Energy Future Holding Corp.’s $3.81 billion term loan rose to the highest in more than a month, while Tribune Co. (TRBAA:US) is seeking $4.1 billion in loans to support its acquisition of Local TV LLC.
Debt of Energy Future, formerly called TXU Corp., rose to 68.44 cents on the dollar today, the highest since Sept. 23, according to prices compiled by Bloomberg. The Public Utility Commission of Texas agreed that it should mandate reserve margins, giving power companies access to extra electricity during times of peak demand, according to an Oct. 25 video of the meeting posted on the agency website. That may lead to the establishment of a so-called capacity market that pays generators for having available electricity.
Tribune will meet with lenders at 11 a.m. on Oct. 31 to discuss a $3.8 billion term loan due in seven years and a $300 million revolving line of credit that expires in five years, according to a person with knowledge of the transaction. Proceeds of the JPMorgan Chase & Co.-led financing will fund the acquisition of Local TV’s 19 television stations and refinance debt.
Arby’s Restaurant Group Inc. is seeking a $335 million term loan due in seven years and a $35 million revolver to support a dividend payout, according to a person familiar with this offering, who asked not to be identified because terms aren’t set. Credit Suisse Group AG, the bank arranging the financing, will host a lender meeting on Oct. 30 at 10 a.m. in New York.

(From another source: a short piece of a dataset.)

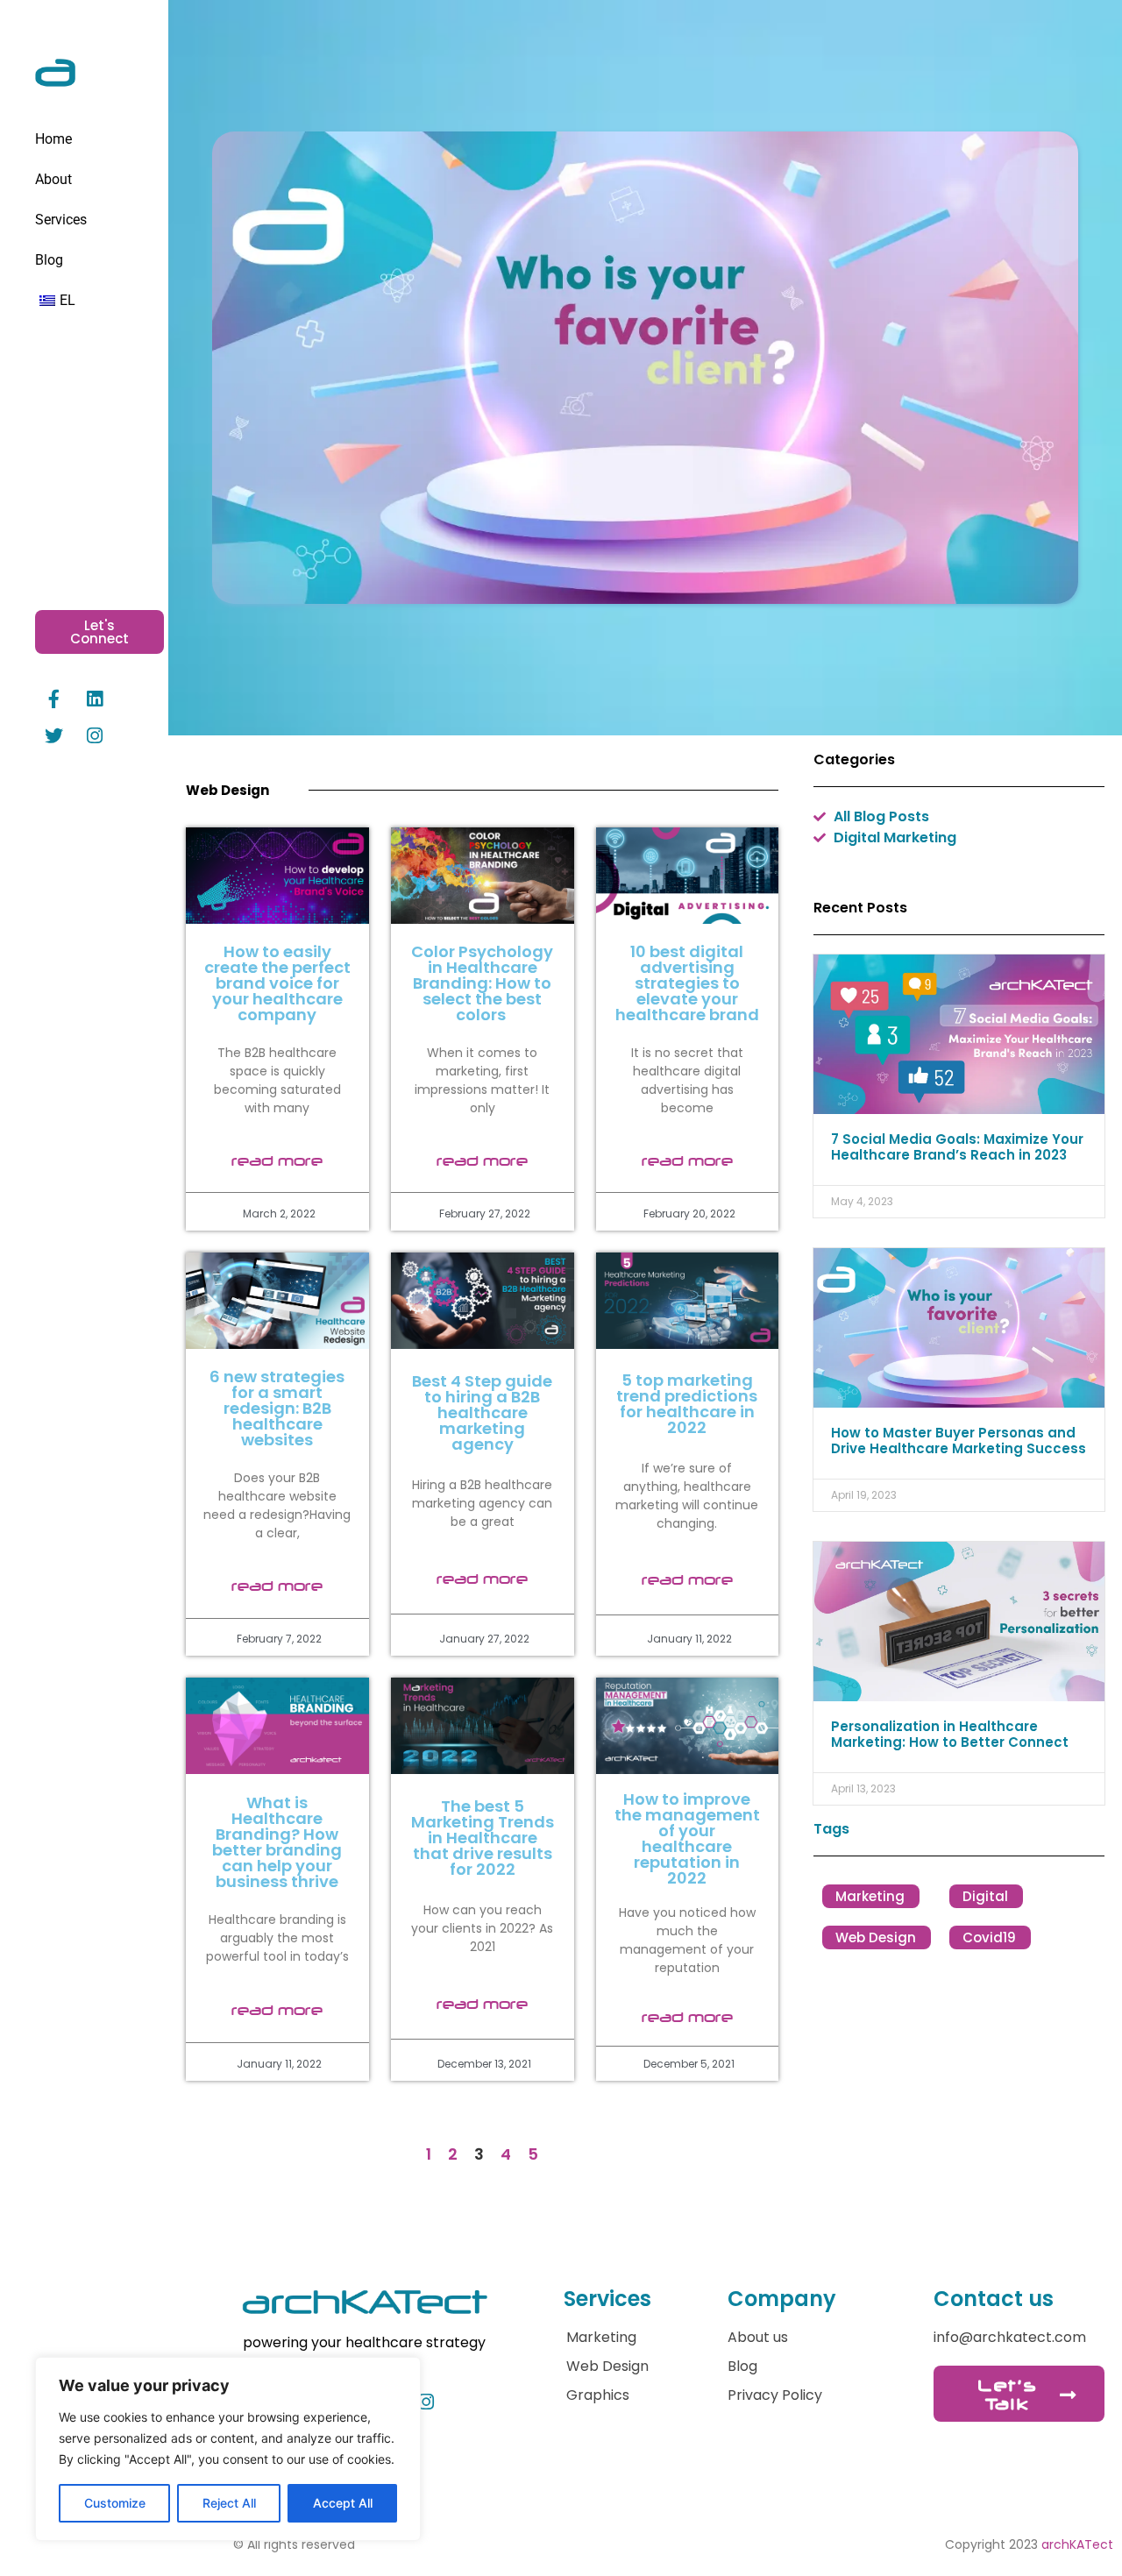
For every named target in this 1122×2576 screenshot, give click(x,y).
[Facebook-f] (53, 698)
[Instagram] (94, 735)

Wells Fargo & Co. is forecasting $60 billion in collateralized loan obligation formation in 2014, according to an Oct. 25 report by the San Francisco-based bank. About $15 billion of U.S. CLO issuance per quarter, excluding refinancings, is “sustainable” next year, analyst Dave Preston wrote in the report.
The Loan Syndications and Trading Association (0221629D:US) plans to send a letter to the Federal Reserve, the Office of the Comptroller of the Currency, the Federal Deposit Insurance Corp. and the Securities and Exchange Commission on Oct. 30 urging regulators to reconsider rules suggesting banks hold onto a portion of every loan they sell to CLOs. The legislation proposed under the Dodd-Frank Act would lead to consolidation and drive up costs to issue CLOs.
Loan prices rose 0.04 cent to 97.95 cents on the dollar today, according to the Standard & Poor’s LSTA Leveraged Loan 100 Index. Year to date the debt has gained 3.93 percent.